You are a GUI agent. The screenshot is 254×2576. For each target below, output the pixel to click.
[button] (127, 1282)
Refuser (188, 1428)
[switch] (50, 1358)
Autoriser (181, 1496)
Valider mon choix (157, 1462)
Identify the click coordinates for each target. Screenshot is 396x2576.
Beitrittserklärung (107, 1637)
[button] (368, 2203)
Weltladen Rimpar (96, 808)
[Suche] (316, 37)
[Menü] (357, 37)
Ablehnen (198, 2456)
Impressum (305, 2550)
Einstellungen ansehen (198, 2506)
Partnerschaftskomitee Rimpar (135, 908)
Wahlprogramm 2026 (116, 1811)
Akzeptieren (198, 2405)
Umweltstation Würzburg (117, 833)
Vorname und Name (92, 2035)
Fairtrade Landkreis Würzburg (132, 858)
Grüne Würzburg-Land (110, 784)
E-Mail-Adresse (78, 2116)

————

WORK REQUEST: Above are the entries; repeat their lines exactly, from the first through the one that contains "Partnerschaftskomitee Rimpar (135, 908)".

TASK ANSWER:
You are a GUI agent. The screenshot is 254×2576. For each target below, output the pixel to click.
[button] (127, 1282)
Refuser (188, 1428)
[switch] (50, 1358)
Autoriser (181, 1496)
Valider mon choix (157, 1462)
Identify the click coordinates for each target. Screenshot is 396x2576.
Beitrittserklärung (107, 1637)
[button] (368, 2203)
Weltladen Rimpar (96, 808)
[Suche] (316, 37)
[Menü] (357, 37)
Ablehnen (198, 2456)
Impressum (305, 2550)
Einstellungen ansehen (198, 2506)
Partnerschaftskomitee Rimpar (135, 908)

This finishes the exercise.